» **Task to complete**: Which lines in the records below contain the word "accomplish"? Copy each of them.

» **Given records**:
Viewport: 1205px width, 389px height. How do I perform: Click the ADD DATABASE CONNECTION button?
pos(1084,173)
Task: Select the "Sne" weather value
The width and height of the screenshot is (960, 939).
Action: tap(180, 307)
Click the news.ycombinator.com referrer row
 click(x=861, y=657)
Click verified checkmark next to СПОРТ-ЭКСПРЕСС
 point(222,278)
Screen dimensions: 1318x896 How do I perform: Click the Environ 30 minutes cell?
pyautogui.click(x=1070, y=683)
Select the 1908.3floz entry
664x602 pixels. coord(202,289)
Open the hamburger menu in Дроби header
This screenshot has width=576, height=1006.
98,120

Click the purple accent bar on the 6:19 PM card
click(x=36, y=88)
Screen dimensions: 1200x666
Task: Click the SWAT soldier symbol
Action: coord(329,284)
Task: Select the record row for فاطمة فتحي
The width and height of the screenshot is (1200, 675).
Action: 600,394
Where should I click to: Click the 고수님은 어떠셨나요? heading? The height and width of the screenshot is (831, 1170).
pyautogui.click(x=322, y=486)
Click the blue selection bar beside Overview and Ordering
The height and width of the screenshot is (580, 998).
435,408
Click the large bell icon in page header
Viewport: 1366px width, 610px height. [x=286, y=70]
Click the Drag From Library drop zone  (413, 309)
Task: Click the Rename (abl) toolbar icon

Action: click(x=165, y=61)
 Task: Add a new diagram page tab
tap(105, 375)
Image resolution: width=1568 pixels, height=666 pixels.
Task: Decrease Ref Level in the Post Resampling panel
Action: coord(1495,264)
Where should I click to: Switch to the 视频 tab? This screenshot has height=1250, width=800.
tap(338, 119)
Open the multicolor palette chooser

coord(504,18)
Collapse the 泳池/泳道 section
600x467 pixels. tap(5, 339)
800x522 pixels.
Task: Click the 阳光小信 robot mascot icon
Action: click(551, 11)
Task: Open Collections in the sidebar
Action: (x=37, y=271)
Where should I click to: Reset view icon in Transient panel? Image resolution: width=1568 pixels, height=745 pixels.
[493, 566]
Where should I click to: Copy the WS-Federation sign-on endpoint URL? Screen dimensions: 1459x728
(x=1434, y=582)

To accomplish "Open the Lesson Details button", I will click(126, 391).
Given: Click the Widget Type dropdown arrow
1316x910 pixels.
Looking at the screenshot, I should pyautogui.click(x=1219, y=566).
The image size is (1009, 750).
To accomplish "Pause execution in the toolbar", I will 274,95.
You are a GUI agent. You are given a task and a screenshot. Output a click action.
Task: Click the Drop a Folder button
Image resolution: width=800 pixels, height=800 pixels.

» **Output below**:
To accomplish "Open the Lesson Details button", I will click(126, 391).
To accomplish "Pause execution in the toolbar", I will 274,95.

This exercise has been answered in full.